TRAVAIL DEMANDÉ: Recopiez fidèlement le passage du texte sur les femmes et la justice au Tadjikistan qui commence par « Au Tadjikistan, aucune femme n'est » et se poursuit jusqu'à « l'égalité des sexes dans le pays. ».

Au Tadjikistan, aucune femme n'est à l'abri de discriminations au sein du système judiciaire, malgré les lois spécifiquement conçues pour promouvoir l'égalité des sexes dans le pays.

Tribunaux tadjiks femmes
Les femmes tadjikes sont souvent discriminées dans les tribunaux malgré la loi. Illustration : Eda Caglarirma / Human Rights Watch.

Au Tadjikistan, aucune femme n’est à l’abri de discriminations au sein du système judiciaire, malgré les lois spécifiquement conçues pour promouvoir l’égalité des sexes dans le pays.

A l’occasion de la campagne internationale « 16 jours d’action contre la violence de genre », le média tadjik Asia-Plus publie les récits de femmes tadjikes sur les discriminations auxquelles elles sont confrontées.

« Les femmes et les enfants sont les groupes les plus vulnérables dans le système judiciaire du Tadjikistan », déclare la journaliste tadjike Ramziya Mirzobekova, qui a elle-même fait l’expérience d’un procès lorsqu’elle a tenté de procéder au partage de biens acquis au cours de son mariage.

Coordonnées des éléments:
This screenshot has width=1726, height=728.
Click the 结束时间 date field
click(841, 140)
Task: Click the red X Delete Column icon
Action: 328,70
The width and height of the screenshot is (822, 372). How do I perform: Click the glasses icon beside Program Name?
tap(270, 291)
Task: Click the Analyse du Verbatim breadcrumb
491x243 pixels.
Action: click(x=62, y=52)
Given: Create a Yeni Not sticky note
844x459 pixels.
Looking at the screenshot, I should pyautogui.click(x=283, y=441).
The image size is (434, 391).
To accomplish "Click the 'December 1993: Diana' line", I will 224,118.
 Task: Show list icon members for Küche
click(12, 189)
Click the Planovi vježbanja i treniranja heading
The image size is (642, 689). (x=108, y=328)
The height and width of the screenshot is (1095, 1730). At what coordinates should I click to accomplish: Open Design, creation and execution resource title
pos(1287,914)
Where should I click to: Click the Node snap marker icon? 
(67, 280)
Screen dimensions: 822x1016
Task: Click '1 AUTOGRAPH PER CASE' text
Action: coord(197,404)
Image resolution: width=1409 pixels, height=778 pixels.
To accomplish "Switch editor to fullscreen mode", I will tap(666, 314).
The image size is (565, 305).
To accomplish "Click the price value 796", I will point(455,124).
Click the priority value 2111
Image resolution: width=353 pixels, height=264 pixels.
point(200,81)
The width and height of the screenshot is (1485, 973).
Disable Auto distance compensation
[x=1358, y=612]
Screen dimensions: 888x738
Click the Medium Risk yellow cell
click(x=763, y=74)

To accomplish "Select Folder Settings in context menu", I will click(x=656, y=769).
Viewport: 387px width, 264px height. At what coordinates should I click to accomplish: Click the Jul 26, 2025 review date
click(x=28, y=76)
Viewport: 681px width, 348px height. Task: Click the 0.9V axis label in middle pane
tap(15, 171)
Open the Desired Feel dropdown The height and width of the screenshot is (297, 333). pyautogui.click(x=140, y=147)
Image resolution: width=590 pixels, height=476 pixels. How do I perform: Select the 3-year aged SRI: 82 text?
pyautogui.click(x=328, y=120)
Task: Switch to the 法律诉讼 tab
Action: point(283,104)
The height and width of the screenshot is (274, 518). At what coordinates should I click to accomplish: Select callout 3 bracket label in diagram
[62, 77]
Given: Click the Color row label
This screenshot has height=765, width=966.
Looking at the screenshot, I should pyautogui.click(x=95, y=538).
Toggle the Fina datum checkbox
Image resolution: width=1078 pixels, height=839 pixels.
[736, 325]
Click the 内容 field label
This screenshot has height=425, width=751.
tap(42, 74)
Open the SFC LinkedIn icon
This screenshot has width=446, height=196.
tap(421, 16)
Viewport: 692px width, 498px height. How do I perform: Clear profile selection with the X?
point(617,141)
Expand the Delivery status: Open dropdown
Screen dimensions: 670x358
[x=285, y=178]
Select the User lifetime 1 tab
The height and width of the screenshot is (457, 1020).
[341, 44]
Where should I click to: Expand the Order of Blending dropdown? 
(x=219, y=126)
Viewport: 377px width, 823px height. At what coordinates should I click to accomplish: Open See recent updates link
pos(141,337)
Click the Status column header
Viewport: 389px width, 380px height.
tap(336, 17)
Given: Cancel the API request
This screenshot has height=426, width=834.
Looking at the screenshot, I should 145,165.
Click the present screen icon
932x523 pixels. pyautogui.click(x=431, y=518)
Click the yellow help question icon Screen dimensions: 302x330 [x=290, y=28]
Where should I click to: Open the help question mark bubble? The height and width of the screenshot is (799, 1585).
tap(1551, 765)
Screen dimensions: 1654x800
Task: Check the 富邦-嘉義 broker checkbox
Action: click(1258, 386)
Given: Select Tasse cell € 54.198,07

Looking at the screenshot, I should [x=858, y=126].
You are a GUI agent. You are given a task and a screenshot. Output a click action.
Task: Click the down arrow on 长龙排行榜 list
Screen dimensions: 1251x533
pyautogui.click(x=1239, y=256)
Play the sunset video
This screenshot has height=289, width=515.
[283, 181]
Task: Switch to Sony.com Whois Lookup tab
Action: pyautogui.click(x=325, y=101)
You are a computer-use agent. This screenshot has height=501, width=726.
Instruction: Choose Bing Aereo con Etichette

RÉSULTAT OBTENU:
Au Tadjikistan, aucune femme n'est à l'abri de discriminations au sein du système judiciaire, malgré les lois spécifiquement conçues pour promouvoir l'égalité des sexes dans le pays.